Сокол нехотя, но искусно увиливает и уклоняется от дотошных птиц, улетая все дальше и дальше в море. Трясогузки довольны — они добились своего и теперь уже вразброд летят восвояси. А сокол плавно и по спирали парит, постепенно исчезая во мгле. Трясогузкам невдомек, что он сторожит там одиноких, возвращающихся к югу птичек...
Полет
Смеркается. Загораются и гаснут огни на створах, мигает Жижгинский маяк. Над тихим, застывшим морем в закатных отблесках, чуть ли не касаясь воды, цепочкой летят чирки; расстояния между ними до удивления одинаковы. Птицы точно нанизаны на что-то — до того их полет слажен, ровен, быстр, как маленькие самолеты в строю...
Перекати-берег
В сумерках шел с тони по берегу моря, там, где в большую воду (в часы прилива) волны оставляют водоросли, ракушки и разные мелкие морские организмы.
Передо мною на расстоянии двадцати-тридцати шагов все катились какие-то существа, изредка они мелодично, но грустно попискивали. Пригляделся и понял, что это птицы. Вот со стороны моря к ним подлетела и присоединилась еще стайка. Птицы смешались, и теперь бежала живая тень...
Потом я свернул на лесную тропу и ушел от моря.
На следующий день возвращался тем же путем. Вышел на берег, опять в малую воду, и снова увидел этих же птиц; узнал куликов-перевозчиков.
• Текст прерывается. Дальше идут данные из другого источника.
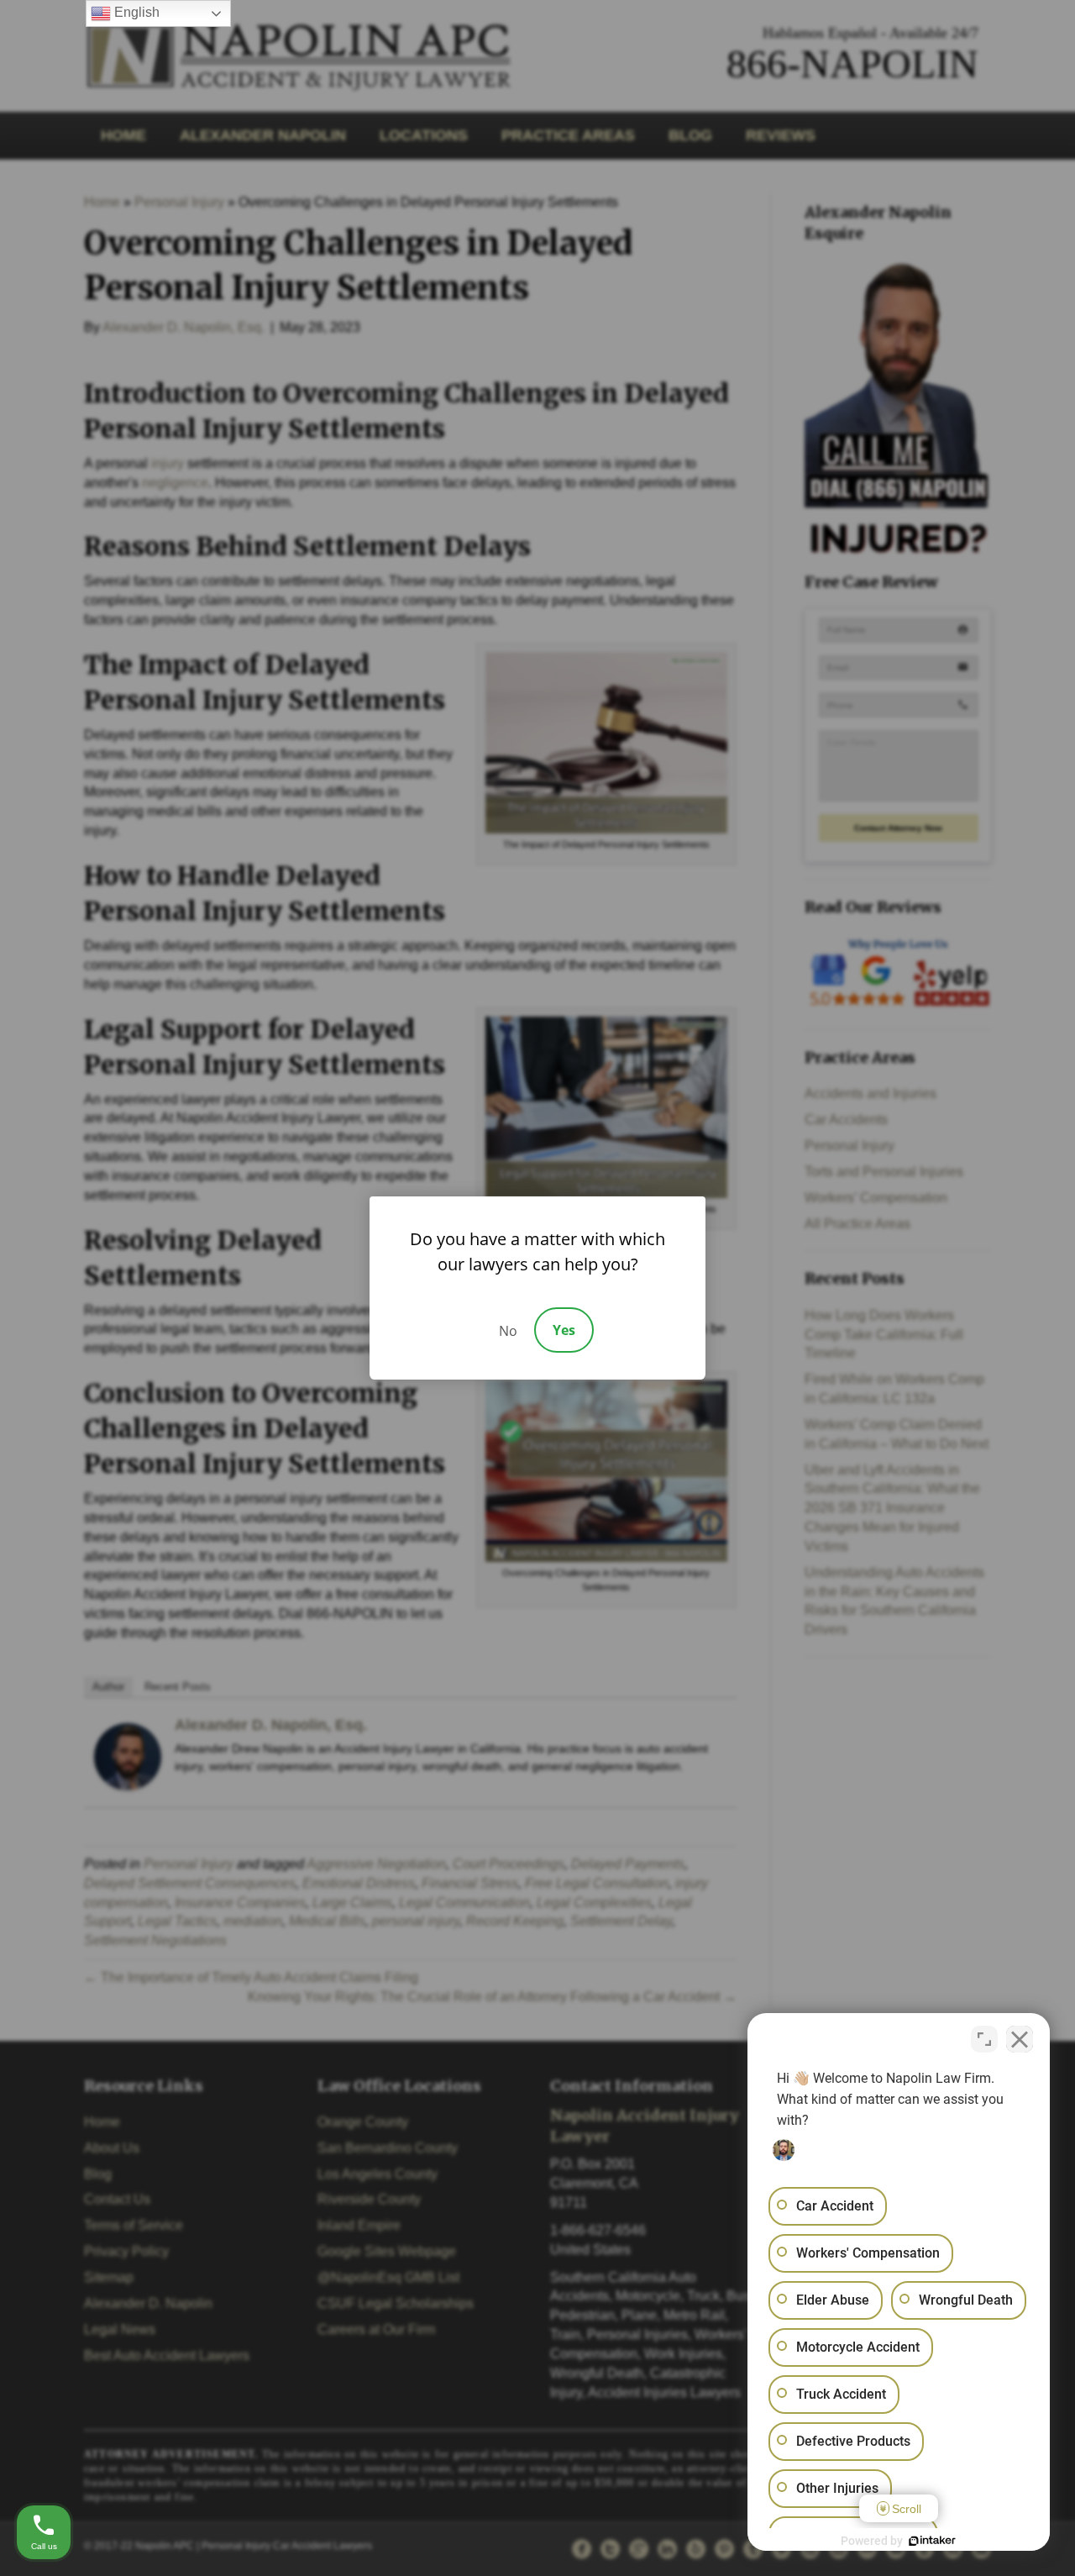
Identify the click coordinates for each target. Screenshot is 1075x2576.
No (508, 1331)
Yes (564, 1330)
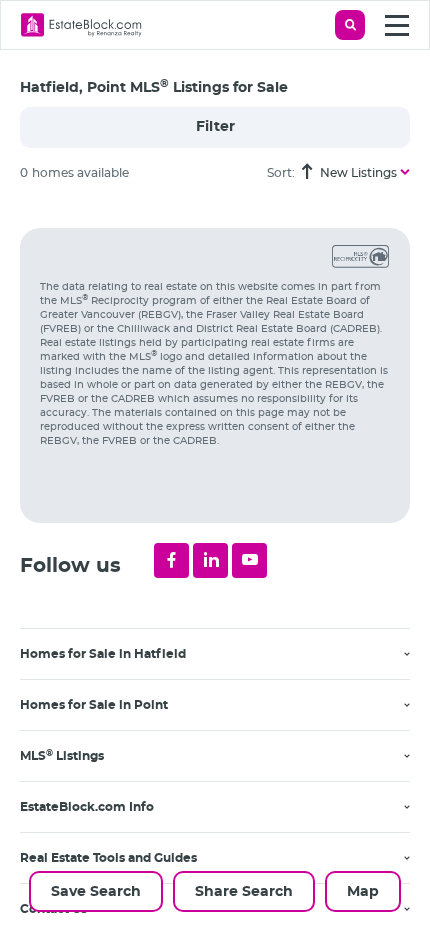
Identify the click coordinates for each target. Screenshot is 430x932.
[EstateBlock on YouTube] (249, 560)
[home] (81, 25)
Каждая голенастая буровато-белая птичка, как катышек (переступания ног нельзя было разобрать), быстро катилась возле самой воды по мокрому песку и вдруг, мгновенно остановившись, нагибала голову и склевывала что-то. Стайка птиц перемещалась столь же близко от меня и быстро, как и вчера. И лишь когда я прибавил шагу и стал приближаться к куликам, они поднялись и, угловато взмахивая длинными крыльями, с жалобным попискиванием переместились метров за сто. И снова покатились...
Цена творчеству
...Вот и искурил свой газетный рассказ «За глухарем»... Докуривая, вспоминал — будто переживал заново — ту охоту: как скрадывал из-под собаки ее первого старика мошника, как стрелял его и потом, как писал об этом, как отнес в газету, а редакторы «подстригли» и напечатали и, наконец, как читал готовый рассказ в той далекой поморской деревне, возле которой тогда охотился, и как он мне не понравился — показался куцым...
Но зато какой все-таки сладкой была махорка!